La-Fe Perovskite Thin Film Coatings of Ferritic Stainless Steels by Surface Chemical Conversion: Dual Atmosphere Oxidation Testing

摘要

One of the challenges to be addressed in order to increase Solid Oxide Fuel Cells (SOFC) stack durability is represented by the corrosion occurring at the interconnect/cathode interface, giving rise to the growth of insulating layers and to Chromium diffusion in the cathode layer. To avoid these issues, protective coatings must be deposited on the interconnect surface. In the last years, Mn-Co spinel layers have been widely studied due to their excellent electrical conductivity and good thermal expansion match with the substrate. The coatings can be obtained by several deposition techniques and each one has different characteristics in terms of costs, scalability and effectiveness. As different approach, a novel passivation technique is currently being developed and studied to produce dense La-Fe perovskite layers to reduce the steel interconnect degradation.
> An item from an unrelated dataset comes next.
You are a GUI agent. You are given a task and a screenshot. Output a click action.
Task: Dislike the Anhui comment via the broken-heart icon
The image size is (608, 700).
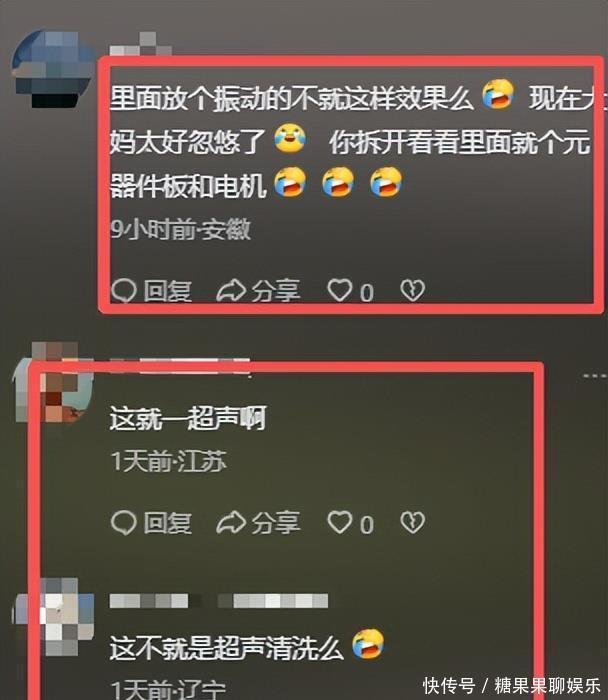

The method consists in a chemical conversion of the steel surface occurring in a molten carbonate salt, exploiting spontaneous reactions promoted in the synthesis medium. Perovskite oxides can be considered suitable coating materials due to their sufficiently high electronic conductivity, good thermal matching and low cation mobility. Deposition of perovskite coatings suffers, however, from technological issues related to low sintering capability and relatively high porosity. The proposed conversion technique provides the possibility of obtaining dense perovskite structures for more effective coatings. In this work, a La-Fe perovskite modified commercial 22Cr ferritic stainless steel is studied under dual-atmosphere oxidation test conditions. Morpho-structural evolution during the exposure to typical IT-SOFC conditions (700°C, humid hydrogen at the anode side, humid air at the cathode side) is followed by means of X-ray diffraction (XRD) analysis and scanning electron microscopy (SEM) equipped with energy dispersive X-ray analysis (EDX).